With retail inflation well within RBI's target range (after averaging 4.6% in FY 2024-25, it moderated to a 75-month low of 2.8% in May); robust manufacturing and services activity (India continues to record the highest PMI reading among major economies); and continued resilience in the agriculture sector (supported by bumper rabi harvests, higher summer crop acreage, and healthy reservoir levels), global optimism in India is amply justified.
This progress was despite a series of external shocks – the COVID-19 pandemic, geopolitical tensions, and weaponisation of trade and technology— upending the old premises and promises of global economic integration. These continue even today — while global trade and economic policy uncertainty have eased from historic highs in recent days, they remain elevated, and disinflation has stalled as the inflation in advanced economies continues above target (see Figures 3a and 3b).
India's ability to stand out as a beacon of stability has been driven by a consistent reform agenda which focused on repair and capacity-building, trusting in the creative ingenuity of our people to find answers to the country's challenges. As PM Modi said in his first address from the ramparts of Red Fort: 'this nation has neither been built by political leaders nor by rulers nor by governments. This nation has been built by our farmers, our workers, our mothers and sisters, our youth.'
From the digital payment revolution initiated by UPI (achieving transaction volumes of over 185 billion in FY25) to the entrepreneurial appetite revealed by MUDRA loan uptake (cumulative disbursements of over ₹33 lakh crore to 53 crore+ loan accounts), the last 11 years have shown the heights our economy can reach when we combine trust-based governance with systematic reduction of regulatory burden and an expansion of public goods.

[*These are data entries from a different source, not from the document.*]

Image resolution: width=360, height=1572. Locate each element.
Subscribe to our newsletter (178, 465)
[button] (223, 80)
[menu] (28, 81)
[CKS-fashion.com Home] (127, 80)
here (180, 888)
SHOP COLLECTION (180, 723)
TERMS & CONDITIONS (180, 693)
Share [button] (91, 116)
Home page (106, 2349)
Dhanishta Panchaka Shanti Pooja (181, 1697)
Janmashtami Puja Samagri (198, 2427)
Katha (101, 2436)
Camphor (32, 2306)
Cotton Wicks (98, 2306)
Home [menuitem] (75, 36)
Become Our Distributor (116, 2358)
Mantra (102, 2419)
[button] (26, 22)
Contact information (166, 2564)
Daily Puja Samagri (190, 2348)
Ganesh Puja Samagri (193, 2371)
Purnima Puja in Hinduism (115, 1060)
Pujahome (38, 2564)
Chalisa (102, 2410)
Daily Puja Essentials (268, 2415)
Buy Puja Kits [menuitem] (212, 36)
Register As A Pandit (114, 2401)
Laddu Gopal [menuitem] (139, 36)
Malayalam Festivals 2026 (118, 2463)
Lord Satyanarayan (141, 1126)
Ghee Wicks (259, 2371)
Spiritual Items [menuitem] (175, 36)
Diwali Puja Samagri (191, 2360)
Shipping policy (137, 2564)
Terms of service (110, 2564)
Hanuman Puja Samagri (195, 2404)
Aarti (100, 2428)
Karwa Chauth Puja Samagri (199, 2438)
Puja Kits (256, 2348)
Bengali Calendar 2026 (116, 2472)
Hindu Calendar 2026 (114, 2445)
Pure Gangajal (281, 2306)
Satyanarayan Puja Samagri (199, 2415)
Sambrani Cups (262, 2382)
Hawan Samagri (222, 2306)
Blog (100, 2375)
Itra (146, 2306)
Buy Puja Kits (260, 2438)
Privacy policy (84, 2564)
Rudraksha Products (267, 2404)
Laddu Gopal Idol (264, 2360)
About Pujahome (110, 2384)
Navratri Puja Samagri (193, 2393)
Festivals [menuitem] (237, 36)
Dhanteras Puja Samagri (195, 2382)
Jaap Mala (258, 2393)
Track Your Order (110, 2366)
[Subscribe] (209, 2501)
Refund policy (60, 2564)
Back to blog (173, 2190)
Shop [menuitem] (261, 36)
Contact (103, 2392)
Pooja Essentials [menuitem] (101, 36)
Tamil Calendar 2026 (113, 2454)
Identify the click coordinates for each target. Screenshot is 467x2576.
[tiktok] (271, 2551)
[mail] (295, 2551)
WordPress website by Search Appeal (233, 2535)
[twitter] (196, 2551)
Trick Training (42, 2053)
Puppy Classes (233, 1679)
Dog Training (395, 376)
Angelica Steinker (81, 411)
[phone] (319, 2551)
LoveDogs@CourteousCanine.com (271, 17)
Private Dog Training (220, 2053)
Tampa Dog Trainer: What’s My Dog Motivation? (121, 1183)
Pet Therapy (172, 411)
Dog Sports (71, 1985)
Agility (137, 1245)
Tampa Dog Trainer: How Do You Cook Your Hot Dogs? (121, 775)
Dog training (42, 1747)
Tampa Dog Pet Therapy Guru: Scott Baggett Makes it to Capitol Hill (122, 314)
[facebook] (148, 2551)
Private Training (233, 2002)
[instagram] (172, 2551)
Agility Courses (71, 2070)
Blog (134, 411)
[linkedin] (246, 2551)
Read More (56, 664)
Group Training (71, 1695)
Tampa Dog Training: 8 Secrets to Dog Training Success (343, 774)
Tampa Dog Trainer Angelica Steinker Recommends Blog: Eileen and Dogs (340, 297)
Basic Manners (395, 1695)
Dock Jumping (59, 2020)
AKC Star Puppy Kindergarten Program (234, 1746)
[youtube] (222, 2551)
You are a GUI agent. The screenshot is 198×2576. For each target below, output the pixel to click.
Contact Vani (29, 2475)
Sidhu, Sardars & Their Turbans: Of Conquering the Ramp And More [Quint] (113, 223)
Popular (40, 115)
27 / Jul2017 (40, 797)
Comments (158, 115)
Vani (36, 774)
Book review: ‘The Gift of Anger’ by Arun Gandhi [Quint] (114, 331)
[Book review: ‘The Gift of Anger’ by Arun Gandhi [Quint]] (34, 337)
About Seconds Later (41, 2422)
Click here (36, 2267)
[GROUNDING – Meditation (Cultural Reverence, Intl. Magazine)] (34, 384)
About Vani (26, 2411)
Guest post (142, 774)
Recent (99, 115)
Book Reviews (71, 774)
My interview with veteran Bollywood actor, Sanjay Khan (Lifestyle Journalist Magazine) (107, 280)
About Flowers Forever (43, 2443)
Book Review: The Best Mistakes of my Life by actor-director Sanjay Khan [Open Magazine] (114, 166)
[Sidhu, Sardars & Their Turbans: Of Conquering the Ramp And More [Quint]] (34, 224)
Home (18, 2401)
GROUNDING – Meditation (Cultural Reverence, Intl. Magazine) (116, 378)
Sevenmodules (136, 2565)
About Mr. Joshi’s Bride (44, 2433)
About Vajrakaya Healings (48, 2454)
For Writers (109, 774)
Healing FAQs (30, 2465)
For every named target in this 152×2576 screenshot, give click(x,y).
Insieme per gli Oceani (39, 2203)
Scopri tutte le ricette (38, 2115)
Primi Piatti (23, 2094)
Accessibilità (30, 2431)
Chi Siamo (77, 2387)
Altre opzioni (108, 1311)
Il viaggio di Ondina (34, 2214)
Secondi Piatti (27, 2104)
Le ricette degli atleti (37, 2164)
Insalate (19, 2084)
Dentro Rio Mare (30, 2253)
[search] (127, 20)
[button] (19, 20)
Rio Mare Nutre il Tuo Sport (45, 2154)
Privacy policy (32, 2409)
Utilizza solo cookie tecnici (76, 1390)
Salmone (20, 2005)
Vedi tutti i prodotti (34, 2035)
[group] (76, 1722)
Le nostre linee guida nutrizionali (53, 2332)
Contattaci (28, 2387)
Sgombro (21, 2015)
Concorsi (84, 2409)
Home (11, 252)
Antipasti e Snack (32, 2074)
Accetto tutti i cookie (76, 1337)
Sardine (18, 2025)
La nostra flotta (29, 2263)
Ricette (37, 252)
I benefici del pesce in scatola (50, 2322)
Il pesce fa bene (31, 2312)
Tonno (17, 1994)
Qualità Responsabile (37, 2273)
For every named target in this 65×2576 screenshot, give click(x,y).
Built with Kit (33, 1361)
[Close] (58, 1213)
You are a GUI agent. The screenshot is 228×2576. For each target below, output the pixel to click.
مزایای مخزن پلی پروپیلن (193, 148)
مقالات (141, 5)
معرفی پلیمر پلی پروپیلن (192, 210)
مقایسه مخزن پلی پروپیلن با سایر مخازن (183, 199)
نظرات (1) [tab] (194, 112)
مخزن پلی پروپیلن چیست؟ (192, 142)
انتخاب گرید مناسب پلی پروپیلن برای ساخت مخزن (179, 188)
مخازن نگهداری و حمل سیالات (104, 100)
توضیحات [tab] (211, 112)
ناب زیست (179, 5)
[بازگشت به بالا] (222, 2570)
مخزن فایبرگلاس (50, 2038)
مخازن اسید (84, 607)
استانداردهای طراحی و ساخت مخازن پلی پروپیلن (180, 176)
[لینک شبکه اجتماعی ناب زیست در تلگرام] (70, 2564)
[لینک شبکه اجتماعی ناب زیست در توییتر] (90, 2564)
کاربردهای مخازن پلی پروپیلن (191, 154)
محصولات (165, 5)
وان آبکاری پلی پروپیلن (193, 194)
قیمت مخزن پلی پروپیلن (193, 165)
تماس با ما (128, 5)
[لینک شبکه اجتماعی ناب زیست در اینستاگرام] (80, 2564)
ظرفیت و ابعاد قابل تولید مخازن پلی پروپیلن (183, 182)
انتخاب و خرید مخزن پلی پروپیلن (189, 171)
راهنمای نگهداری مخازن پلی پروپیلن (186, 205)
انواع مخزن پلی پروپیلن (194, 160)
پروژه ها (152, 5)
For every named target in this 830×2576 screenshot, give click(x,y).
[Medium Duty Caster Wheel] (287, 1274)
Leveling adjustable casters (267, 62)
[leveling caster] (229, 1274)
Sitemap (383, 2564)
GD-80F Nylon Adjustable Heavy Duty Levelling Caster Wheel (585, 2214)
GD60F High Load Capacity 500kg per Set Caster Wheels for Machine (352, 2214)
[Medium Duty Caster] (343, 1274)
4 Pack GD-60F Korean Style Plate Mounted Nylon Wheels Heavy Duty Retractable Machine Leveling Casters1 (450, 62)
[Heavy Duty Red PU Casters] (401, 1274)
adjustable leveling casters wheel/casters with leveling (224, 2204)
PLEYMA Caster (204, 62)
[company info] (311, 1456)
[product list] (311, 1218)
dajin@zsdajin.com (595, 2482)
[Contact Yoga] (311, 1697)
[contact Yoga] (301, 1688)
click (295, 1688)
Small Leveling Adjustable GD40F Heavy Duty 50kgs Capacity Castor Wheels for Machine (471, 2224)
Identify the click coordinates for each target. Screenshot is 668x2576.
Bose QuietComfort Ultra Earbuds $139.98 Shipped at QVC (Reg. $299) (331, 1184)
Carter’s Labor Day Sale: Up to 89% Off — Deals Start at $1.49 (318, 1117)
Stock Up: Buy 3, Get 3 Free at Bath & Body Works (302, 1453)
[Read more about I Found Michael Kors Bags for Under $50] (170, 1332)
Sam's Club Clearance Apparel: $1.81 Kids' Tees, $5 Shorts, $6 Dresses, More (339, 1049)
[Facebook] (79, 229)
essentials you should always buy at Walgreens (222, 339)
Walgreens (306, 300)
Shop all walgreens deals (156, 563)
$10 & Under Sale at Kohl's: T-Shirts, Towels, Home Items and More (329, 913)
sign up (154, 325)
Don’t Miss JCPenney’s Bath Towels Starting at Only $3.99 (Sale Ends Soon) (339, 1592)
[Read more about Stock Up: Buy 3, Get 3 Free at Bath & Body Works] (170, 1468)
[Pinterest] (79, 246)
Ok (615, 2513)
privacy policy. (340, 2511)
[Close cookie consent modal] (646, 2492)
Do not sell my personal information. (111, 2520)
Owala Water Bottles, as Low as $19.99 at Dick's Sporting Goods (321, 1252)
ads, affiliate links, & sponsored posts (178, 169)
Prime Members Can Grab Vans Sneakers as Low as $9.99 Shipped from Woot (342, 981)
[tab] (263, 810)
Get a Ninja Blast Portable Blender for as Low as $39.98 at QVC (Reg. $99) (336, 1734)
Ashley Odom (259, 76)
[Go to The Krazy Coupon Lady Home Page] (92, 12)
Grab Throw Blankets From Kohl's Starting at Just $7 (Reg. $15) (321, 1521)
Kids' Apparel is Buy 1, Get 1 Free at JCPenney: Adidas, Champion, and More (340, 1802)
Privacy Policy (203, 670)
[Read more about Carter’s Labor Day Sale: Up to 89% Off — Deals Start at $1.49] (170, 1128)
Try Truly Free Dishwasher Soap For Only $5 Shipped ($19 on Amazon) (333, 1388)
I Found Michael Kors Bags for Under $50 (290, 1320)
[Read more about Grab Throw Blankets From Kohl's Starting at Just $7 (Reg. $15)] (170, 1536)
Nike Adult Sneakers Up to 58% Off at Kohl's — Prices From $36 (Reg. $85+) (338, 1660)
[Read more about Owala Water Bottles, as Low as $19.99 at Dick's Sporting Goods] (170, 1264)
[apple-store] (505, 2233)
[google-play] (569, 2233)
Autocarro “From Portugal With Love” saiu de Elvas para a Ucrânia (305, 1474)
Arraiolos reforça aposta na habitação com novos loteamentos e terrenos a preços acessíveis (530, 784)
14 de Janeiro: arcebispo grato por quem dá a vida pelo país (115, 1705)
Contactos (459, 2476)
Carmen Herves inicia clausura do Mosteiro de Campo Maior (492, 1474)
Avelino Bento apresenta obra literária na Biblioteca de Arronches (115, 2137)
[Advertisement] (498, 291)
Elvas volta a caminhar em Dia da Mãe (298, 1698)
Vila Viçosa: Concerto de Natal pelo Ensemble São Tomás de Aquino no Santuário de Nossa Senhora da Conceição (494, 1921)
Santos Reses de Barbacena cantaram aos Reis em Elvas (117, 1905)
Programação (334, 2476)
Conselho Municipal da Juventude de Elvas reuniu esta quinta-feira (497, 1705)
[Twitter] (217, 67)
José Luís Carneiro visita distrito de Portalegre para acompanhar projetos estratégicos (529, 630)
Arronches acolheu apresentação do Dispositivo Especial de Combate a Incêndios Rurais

Challenges to the globalisation era today create stronger headwinds than have been experienced in living memory. However, the 'nation-first' leadership under PM Modi have instilled confidence in India's ability to navigate uncertainty. The 'five balance sheet advantage' anchors India's resilience and high-growth momentum, while continued trust-based governance and reforms guide our journey to the goal of Viksit Bharat by 2047.